» Required task:
Put the data from the line containing "You are a computer-use" up to and including the line containing "click(x=9, y=9)" into a numbered list, leaving out any blank lines.

** Begin Listed records **

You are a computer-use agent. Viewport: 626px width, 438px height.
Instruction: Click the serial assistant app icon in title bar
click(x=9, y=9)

** End Listed records **
** Begin Listed records **

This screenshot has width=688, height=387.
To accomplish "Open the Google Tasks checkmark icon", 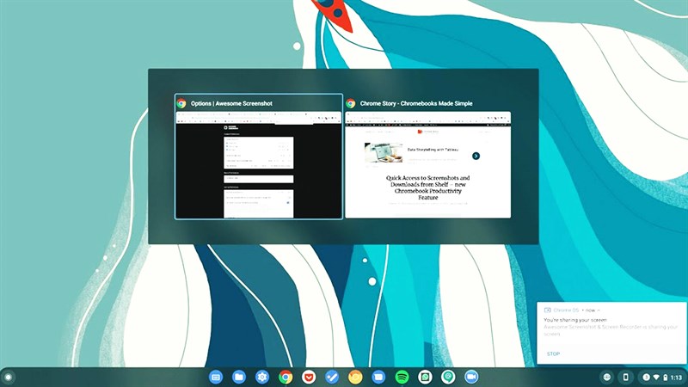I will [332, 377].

** End Listed records **

» Written response:
1. You are a computer-use agent. Viewport: 626px width, 438px height.
2. Instruction: Click the serial assistant app icon in title bar
3. click(x=9, y=9)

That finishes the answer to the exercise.